I am pretty on the fence now. I have no idea if the program is just wrong or if Frama-C couldn’t handle this. So I thought I’d test it exhaustively. Luckily, by the zero-one principle of sorting networks, if a network can sort all the arrays that only contain 0s and 1s, it can sort all the arrays that contain any numbers.

Thus, by enumerating all 2ⁿ binary sequences, and run the sorting function on each sequence, and checking the output is sorted, we can exhaustively test if a sorting network is correct.

After implementing such a routine (with ChatGPT) (conversation link), I put ChatGPT’s program to the test. To my surprise, it passed and it is indeed correct. It was just that Frama-C couldn’t prove it.


Conclusion

We’ve just combined an AI tool with a formal verification tool for software engineering purposes. More precisely, we’ve combined an LLM and a static analyzer to try to synthesize formally verified programs.

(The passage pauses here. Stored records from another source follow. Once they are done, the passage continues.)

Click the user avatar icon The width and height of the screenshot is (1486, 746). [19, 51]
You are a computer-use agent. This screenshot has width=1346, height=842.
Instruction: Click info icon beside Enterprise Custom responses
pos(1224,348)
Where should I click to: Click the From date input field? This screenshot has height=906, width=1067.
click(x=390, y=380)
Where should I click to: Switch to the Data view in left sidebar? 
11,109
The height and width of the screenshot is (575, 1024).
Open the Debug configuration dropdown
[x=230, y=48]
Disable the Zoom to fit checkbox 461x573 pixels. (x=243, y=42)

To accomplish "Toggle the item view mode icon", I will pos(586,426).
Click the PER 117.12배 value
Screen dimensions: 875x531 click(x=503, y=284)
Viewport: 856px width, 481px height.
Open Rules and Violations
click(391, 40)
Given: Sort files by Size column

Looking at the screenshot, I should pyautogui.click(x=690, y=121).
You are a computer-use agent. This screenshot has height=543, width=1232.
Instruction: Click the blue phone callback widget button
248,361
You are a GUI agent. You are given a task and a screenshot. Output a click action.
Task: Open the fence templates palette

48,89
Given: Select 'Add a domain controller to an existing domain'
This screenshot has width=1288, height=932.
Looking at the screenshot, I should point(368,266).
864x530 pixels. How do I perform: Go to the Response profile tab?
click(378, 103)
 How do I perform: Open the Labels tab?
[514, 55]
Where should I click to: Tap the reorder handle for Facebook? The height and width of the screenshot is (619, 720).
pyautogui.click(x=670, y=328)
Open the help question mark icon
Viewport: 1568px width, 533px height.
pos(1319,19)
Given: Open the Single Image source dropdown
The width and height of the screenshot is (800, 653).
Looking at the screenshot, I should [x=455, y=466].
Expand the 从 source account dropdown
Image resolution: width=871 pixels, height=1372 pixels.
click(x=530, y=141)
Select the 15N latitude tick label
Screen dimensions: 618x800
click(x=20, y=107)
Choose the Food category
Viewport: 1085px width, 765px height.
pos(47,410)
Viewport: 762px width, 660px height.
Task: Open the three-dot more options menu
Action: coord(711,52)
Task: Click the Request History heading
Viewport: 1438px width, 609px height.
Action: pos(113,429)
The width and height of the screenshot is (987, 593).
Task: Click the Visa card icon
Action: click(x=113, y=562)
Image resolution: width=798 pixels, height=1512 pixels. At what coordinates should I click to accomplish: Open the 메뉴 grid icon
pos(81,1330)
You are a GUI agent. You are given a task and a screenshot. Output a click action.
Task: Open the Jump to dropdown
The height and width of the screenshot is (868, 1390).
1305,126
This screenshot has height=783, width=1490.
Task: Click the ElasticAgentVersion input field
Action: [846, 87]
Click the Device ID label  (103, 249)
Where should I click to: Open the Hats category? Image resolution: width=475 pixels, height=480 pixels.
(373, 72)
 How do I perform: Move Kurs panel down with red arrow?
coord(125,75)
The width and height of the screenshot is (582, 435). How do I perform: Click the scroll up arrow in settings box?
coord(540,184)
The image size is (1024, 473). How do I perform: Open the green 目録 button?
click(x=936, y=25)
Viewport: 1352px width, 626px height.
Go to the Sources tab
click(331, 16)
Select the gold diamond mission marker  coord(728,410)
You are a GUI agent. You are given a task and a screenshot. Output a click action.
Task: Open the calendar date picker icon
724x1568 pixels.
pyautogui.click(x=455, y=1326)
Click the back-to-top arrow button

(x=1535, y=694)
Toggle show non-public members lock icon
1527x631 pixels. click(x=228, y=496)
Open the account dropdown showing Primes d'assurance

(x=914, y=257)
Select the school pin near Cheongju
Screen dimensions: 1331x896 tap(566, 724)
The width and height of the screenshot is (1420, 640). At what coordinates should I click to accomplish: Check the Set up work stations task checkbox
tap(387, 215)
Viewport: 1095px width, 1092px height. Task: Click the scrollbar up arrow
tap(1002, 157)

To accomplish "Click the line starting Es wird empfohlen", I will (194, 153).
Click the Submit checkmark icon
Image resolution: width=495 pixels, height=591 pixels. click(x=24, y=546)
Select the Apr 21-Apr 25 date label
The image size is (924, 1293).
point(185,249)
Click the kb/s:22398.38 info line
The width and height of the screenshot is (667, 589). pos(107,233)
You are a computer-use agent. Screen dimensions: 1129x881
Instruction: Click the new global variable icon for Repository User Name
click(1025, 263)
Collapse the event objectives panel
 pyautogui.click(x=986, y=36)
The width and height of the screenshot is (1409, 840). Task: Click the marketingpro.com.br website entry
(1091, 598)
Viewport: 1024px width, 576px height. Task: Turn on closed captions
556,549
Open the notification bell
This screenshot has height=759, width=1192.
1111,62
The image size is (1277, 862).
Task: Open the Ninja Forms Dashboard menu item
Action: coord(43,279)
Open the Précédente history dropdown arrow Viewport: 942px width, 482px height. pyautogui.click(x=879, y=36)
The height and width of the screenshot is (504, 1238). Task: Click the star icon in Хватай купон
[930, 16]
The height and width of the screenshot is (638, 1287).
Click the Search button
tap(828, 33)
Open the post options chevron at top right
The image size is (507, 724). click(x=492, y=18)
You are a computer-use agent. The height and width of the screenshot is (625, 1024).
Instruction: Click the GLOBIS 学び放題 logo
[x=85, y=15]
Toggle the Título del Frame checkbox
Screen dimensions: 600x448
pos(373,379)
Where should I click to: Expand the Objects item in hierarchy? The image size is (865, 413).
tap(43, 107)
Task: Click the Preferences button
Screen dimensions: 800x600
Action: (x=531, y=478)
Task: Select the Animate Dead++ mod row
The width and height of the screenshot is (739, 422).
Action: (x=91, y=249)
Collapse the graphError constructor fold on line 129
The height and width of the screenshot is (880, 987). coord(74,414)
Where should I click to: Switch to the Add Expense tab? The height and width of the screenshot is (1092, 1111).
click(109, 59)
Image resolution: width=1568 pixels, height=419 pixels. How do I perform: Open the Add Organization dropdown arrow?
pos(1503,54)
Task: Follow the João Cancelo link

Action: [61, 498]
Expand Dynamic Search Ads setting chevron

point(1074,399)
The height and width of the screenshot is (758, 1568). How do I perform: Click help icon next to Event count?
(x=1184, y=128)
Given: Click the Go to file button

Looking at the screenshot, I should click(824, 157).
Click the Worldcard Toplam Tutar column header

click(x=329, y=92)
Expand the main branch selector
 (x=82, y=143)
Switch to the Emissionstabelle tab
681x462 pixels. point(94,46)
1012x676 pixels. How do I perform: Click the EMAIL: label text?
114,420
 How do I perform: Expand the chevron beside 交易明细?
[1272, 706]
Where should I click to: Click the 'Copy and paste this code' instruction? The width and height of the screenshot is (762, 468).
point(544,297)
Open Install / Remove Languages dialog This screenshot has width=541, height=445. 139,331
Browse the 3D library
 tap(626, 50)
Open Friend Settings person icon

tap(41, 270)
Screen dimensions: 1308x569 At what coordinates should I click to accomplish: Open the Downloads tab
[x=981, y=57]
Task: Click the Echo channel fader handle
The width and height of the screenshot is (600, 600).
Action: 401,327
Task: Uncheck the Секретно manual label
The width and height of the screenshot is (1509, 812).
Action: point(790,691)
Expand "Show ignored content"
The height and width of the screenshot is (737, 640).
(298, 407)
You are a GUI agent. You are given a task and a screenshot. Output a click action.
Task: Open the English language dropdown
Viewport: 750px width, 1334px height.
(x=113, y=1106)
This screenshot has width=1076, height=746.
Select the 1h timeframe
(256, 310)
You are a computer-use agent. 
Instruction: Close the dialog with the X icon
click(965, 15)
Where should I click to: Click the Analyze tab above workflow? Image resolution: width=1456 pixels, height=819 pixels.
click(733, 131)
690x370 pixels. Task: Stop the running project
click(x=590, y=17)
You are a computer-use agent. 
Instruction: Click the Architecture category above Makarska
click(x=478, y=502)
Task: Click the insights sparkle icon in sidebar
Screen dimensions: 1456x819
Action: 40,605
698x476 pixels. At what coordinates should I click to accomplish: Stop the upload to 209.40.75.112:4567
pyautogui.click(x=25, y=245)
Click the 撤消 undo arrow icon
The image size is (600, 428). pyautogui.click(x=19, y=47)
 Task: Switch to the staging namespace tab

So what have we learned from this little experiment? Honestly, I don’t know. The results could very well be because ChatGPT is a very good programmer with proper guidance, or that the formal tools don’t really scale well with algorithmic programs like sorting.

At any rate, I wish to see a new paradigm of programming where a user can utilize the fast generation and iteration of LLMs outputs but also has the reassured guarantee of formal verification.